Thursday, May 21, 2009

David Miliband's piccolo diplomacy

Blair at least walked the walk. But this foreign secretary can offer only feelgood gestures of episcopal concern




Simon Jenkins
guardian.co.uk, Tuesday 19 May 2009 21.30 BST

I hope President Rajapaksa of Sri Lanka takes time out today to comment on the resignation of Mr Speaker. What the Sri Lankan government h as "wanted to see", he might say in the jargon of the new interventionism, is clean and transparent democracy in Britain. Speaking for all Sri Lankans, he would regard the affair of MPs' expenses as "unacceptable" and "not living up to their commitments". A group of Sri Lankan MPs would be visiting Britain to monitor developments.

Ridiculous? Yet those are exactly the words and tone of voice used by Britain's foreign secretary, David Miliband, in his dealings with what seems like half the globe. The Foreign Office wakes each morning and scans the world's conflicts to ponder where it might score a quick headline with a call for peace, reform, a ceasefire or "United Nations action".

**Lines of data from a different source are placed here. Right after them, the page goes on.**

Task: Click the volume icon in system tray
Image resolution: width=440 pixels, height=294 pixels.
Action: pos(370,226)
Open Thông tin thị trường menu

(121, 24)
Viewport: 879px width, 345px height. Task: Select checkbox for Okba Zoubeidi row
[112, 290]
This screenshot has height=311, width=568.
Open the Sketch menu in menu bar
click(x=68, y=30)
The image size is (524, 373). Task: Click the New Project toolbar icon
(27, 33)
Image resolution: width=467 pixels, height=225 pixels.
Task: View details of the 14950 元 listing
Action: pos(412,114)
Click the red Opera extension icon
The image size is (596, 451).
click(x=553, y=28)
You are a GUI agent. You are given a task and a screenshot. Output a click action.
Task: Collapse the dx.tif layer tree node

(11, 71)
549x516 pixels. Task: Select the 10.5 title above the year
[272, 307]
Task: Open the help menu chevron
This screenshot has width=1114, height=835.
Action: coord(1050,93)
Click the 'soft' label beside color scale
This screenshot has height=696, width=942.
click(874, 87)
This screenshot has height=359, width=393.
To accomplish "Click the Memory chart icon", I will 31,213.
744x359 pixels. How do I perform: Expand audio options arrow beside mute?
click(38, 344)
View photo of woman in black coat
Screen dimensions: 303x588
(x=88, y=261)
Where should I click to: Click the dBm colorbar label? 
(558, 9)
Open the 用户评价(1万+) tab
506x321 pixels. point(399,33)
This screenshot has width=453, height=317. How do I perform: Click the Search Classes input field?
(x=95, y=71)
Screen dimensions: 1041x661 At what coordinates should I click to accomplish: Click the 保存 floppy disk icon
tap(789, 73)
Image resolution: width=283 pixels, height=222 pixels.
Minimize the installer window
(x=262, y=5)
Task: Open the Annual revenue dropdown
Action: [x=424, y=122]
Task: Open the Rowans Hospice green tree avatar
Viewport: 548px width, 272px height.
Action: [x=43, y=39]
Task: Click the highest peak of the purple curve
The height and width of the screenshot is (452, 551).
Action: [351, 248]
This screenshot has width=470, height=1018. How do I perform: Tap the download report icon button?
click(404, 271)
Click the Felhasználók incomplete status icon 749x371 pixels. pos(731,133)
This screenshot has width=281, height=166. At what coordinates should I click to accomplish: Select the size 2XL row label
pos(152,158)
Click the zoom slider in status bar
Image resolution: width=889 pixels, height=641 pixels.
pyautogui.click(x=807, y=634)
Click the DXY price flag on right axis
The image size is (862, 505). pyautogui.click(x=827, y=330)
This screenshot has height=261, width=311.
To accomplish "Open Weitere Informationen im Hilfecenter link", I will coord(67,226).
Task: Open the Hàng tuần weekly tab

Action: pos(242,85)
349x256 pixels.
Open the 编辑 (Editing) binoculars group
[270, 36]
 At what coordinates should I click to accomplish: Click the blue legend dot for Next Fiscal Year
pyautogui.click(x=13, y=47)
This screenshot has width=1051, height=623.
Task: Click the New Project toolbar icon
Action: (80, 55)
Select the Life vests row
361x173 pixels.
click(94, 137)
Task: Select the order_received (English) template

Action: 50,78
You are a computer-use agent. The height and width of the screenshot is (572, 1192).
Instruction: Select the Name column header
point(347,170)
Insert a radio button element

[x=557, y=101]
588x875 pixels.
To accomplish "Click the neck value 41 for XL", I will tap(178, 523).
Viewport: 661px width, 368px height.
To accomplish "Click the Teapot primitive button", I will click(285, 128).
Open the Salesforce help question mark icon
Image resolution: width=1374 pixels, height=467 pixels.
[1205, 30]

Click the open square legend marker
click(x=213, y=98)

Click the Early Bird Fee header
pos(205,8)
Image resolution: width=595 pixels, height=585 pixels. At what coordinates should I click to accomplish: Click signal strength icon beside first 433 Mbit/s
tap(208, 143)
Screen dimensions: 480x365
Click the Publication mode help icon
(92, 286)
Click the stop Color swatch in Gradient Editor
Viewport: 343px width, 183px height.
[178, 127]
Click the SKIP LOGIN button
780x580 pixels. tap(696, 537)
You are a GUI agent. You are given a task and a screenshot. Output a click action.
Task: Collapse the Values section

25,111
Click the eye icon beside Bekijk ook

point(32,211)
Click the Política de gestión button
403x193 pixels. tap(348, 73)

I cannot see the point of Britain telling the world that "what we want to see is Russia on a different course". It merely infuriates every Russian. Why does Miliband say of Syria's dictator that "I've been talking for over 18 months to him about his responsibilities in the region", as if he were Lugard addressing a recalcitrant Nigerian chief? Why boast that he is "working on maintaining a ceasefire between Israel and Gaza" when he is doing nothing of the sort?